Where are the other 3 lines on this chart for the other 3 tests? Take a look at the multi-colored clutter at the bottom of the chart. That's them and that's how comparatively fast they are. You can see how fast they are in the following chart where I changed the maximum "Y" axis value to display their true worth.

As a bit of a sidebar, notice that the "Classic Tally Table" and the "Itzik-Style Cross Join" methods are pretty much neck-and-neck until after the counter value of about 4,000 in the chart above. Then, it looks like the Tally Table starts winning. That's just for simple counting. Be advised that the Itzik-Style method will sometimes outstrip the Tally Table method depending on what the problem being solved is because actual data from the Tally Table has to "move". Everything in the Itzik-Style is basically "in memory" which can make it a bit faster than the Tally Table, at times. In true "IT" fashion, "It Depends"!

Some of that looks pretty bad until you realize that the maximum value on the "Y" axis is set to only 10ms. If you look to the left of the chart, that Red "sky-rocket" is the rCTE. It gets pretty bad really quickly. In fact, I recently had someone try to justify using counting rCTE's if they only had a few counts so let me show you just how quickly things get bad by showing you the same data but zoomed in so the "X" axis only goes up to a count of 100.

Ok... let's put this into terms that everyone can understand. At a count of 5, the rCTE is more than 200% slower than the other methods. At a count of 8,000, the rCTE is about 3,300% slower than the slowest of the other 3 methods.

What About the Reads?

You've just got to see this, folks...

Well, at least it's not as bad a "Triangular Join". Still, more than 64,000 reads to build a lowly 8,000 rows?

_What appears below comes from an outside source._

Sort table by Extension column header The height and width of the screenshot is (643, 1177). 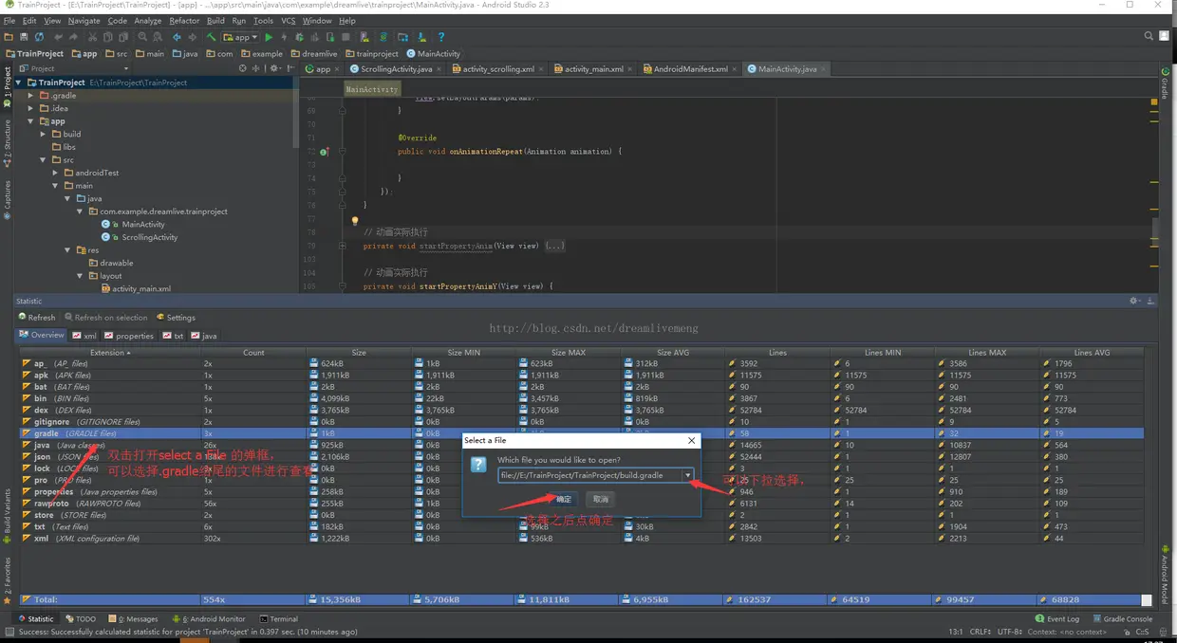point(107,353)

Seriously? C'mon...

Again, the other 3 methods are shown as the blob of color very close to the zero line in the chart above. The largest number of reads by any of the 3 methods at count of 8,000 is only 110 reads.

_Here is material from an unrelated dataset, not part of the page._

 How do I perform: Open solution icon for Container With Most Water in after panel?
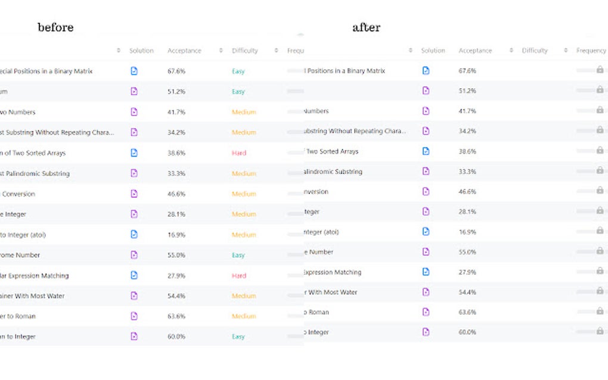tap(426, 292)
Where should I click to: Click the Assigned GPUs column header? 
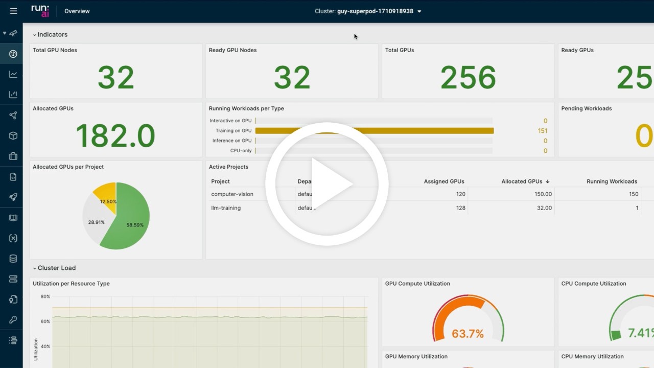pyautogui.click(x=443, y=181)
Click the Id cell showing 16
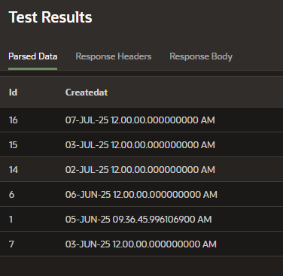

All right... let's shift gears for a minute. It's time to talk about things that are a whole lot faster.

Definition of a "Pseudo Cursor"

If you've been an active reader of the SQLServerCentral forums long enough, then you probably know a very well spoken gentleman by the name of R. Barry Young. Barry coined the term "Pseudo Cursor". So what is a "Pseudo Cursor"?

How a "Pseudo Cursor" Works

A "Pseudo Cursor" is nothing more than what I used to call a "set based loop". Yeah, I know. That doesn't say much so bear with me for just a minute. I'm going to set the stage with some absolutely mind-numbing, stupid-simple code and ask what seem to be some really dumb questions (I taught the dust bunnies how to code this way ;-)). I want you to see just how simple the concept of "Pseudo Cursors" really is.

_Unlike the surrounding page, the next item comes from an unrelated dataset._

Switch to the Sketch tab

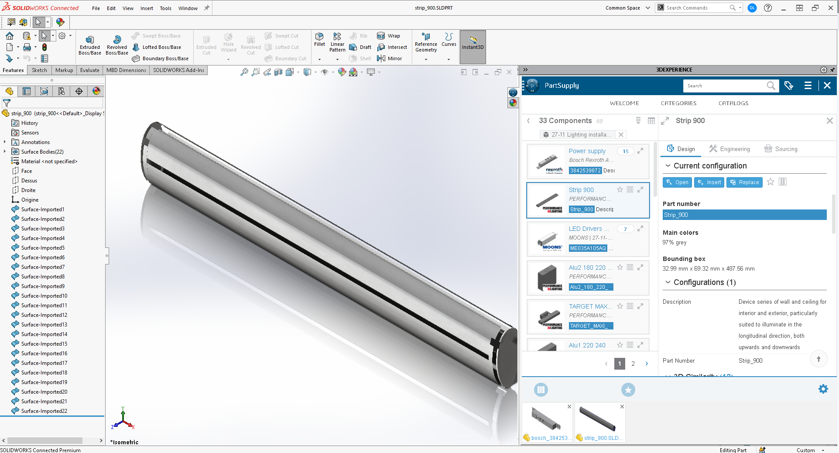coord(39,70)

What does the following code do?

 SELECT *
   FROM dbo.SomeTable;

Heh...yeah... Because of the SELECT *, it violates at least one best practice but that's not what I'm after. Yes, it returns all columns. Forget about that. Since it doesn't have a WHERE clause, what else does it do?

Absolutely correct! It returns all of the rows in the table.

Let's try something just a little more difficult. If "SomeTable" contains precisely 4,000 rows, what does the following code do?

 SELECT 1
   FROM dbo.SomeTable;

Correct! It returns precisely 4,000 ones. See how easy this is?

One of the things I really want you to notice in the code above is that it didn't use even a single bit of data from the table. It did, however, use the "presence" of rows from the table. It returned one "1" for every row in the table. We simply used the rows in the table as a "Row Source" to drive our "Pseudo Cursor".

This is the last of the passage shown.